What is OpenPose and what is it used for?

OpenPose is the first real-time multi-person 2D pose estimation system developed by Carnegie Mellon University. It maps human poses digitally by detecting body, hand, and face keypoints. It is used in AI image generation, sports analysis, and interactive applications.

How is OpenPose used together with ControlNet?

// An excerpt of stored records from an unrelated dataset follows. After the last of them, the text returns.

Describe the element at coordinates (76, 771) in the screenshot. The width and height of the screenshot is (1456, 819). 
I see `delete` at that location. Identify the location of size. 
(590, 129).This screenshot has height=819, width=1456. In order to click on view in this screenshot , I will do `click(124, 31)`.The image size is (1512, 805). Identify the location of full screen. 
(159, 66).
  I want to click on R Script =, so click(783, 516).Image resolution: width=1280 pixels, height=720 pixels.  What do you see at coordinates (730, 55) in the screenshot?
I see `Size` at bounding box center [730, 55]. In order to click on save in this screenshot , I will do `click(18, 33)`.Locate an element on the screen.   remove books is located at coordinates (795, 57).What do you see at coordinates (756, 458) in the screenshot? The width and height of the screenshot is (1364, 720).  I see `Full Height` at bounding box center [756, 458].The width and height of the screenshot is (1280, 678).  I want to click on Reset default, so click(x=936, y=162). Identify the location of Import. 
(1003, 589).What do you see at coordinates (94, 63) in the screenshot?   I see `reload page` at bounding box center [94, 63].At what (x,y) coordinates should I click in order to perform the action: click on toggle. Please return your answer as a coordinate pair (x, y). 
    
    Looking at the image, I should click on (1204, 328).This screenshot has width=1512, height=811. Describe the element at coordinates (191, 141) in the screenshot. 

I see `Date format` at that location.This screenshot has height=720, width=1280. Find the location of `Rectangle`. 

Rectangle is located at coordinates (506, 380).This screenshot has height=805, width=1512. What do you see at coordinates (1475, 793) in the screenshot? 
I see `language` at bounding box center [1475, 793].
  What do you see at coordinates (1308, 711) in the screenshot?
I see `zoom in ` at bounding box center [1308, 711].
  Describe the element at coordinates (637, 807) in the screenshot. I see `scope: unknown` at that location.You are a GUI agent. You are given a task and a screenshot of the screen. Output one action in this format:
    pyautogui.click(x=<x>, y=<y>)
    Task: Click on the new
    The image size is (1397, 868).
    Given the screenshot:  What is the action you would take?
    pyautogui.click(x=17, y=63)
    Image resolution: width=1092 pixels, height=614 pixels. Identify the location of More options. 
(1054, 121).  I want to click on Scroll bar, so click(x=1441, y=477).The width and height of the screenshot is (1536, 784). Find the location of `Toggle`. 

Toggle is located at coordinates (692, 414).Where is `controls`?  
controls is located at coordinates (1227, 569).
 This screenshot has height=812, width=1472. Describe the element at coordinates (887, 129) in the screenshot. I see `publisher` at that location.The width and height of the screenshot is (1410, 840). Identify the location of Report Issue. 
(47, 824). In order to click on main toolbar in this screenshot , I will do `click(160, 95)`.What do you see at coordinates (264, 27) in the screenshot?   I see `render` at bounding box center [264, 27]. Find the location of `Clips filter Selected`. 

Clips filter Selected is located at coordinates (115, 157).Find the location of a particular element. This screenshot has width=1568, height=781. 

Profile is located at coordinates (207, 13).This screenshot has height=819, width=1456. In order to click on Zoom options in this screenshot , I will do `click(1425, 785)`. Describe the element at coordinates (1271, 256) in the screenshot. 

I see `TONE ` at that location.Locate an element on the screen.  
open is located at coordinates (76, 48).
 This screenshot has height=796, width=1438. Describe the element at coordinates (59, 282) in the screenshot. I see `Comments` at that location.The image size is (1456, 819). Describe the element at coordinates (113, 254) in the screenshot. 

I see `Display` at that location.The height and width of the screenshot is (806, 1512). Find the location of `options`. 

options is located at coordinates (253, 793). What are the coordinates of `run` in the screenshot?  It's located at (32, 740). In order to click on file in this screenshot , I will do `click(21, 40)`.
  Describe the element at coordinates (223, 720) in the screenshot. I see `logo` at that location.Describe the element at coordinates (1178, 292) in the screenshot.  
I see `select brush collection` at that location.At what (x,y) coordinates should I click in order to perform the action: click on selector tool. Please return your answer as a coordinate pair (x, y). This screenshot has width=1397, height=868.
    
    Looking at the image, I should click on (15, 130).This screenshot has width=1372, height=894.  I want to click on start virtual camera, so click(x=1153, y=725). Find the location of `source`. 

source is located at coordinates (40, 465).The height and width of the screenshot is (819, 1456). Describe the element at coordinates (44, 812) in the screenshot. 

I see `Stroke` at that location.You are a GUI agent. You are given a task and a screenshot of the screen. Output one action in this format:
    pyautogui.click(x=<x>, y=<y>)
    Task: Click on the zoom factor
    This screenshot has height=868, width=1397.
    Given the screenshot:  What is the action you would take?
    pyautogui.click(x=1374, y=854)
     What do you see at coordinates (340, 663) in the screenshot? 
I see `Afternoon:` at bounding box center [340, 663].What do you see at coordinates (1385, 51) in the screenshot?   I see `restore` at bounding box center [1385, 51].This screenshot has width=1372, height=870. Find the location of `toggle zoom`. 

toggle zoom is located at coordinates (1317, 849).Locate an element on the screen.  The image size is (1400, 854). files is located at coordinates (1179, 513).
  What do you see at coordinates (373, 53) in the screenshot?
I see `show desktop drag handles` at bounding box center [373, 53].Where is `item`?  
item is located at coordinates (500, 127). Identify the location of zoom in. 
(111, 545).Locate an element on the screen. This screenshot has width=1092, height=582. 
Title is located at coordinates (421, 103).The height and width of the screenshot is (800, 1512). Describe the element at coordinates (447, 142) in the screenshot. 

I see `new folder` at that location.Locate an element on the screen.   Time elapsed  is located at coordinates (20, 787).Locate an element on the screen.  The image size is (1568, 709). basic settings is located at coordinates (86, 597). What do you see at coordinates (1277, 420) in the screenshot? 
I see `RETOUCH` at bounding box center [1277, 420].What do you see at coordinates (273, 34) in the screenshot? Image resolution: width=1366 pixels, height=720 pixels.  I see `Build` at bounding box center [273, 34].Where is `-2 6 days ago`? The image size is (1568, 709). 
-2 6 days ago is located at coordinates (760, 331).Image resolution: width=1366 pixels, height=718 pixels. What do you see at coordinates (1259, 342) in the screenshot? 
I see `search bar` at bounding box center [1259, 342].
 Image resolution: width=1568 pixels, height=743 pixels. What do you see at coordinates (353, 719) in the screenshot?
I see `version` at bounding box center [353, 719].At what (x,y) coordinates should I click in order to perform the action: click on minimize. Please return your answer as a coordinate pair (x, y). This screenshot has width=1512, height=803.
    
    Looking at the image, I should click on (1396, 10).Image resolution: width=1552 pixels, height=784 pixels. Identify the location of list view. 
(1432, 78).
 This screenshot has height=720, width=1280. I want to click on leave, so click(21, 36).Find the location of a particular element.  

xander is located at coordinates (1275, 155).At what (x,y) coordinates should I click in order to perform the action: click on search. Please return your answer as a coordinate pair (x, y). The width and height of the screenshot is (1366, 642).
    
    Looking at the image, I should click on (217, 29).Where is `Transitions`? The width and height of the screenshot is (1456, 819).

First, you extract the pose from a reference image using OpenPose. Then you provide the resulting pose map as input to ControlNet. ControlNet uses this pose as guidance to generate pose-controlled images with Stable Diffusion or FLUX. This workflow is widely used for character consistency.

How many people can OpenPose detect simultaneously?

Thanks to OpenPose's bottom-up approach, it can theoretically detect an unlimited number of people. Practically, it can extract poses of dozens of people simultaneously depending on the image. Performance depends more on image resolution than the number of people.

What is the difference between OpenPose and DWPose?

OpenPose is an older and more established model with wide community support and widespread integration. DWPose is newer and more accurate, particularly superior in hand and face detection. While DWPose is preferred in modern projects, OpenPose is still widely used.

What hardware is needed to run OpenPose?

OpenPose can run on both CPU and GPU. A CUDA-enabled GPU is recommended for real-time performance. 4GB VRAM is generally sufficient. It also works in CPU mode but frame rate drops and real-time use becomes difficult for practical applications.

Can OpenPose be used in commercial projects?

OpenPose is published under a special commercial license. Academic and research use is free. A license from CMU may be required for commercial use. Alternatively, more permissively licensed models like MediaPipe or DWPose can be preferred.

OpenPose

Open Source

4.3

CMU

OpenPose is the pioneering real-time multi-person pose estimation system developed at Carnegie Mellon University that simultaneously detects body, face, hand, and foot keypoints of multiple people in images and videos. As the first open-source system to achieve real-time multi-person pose detection, OpenPose has become a foundational tool in computer vision research and creative AI applications. Built on a CNN (Convolutional Neural Network) architecture with approximately 25 million parameters, the model uses Part Affinity Fields (PAFs) to associate detected body parts with the correct individuals in crowded scenes, enabling accurate pose estimation even when people overlap or partially occlude each other. OpenPose detects up to 135 keypoints per person covering the full body skeleton with 25 points, each hand with 21 points, and the face with 70 points, providing comprehensive pose information for detailed motion analysis. The system processes both images and video streams, delivering real-time performance on modern GPUs that makes it suitable for interactive applications. OpenPose has been extensively integrated into AI image generation workflows, particularly as the standard pose extraction method for ControlNet conditioning in Stable Diffusion and FLUX-based generation pipelines. Released under a custom non-commercial license, the source code is available on GitHub and has accumulated one of the highest star counts among computer vision repositories. Key applications include motion capture for animation and gaming, fitness and rehabilitation tracking, sports biomechanics analysis, sign language recognition, dance analysis, human-computer interaction research, and providing pose conditioning for AI image generation tools.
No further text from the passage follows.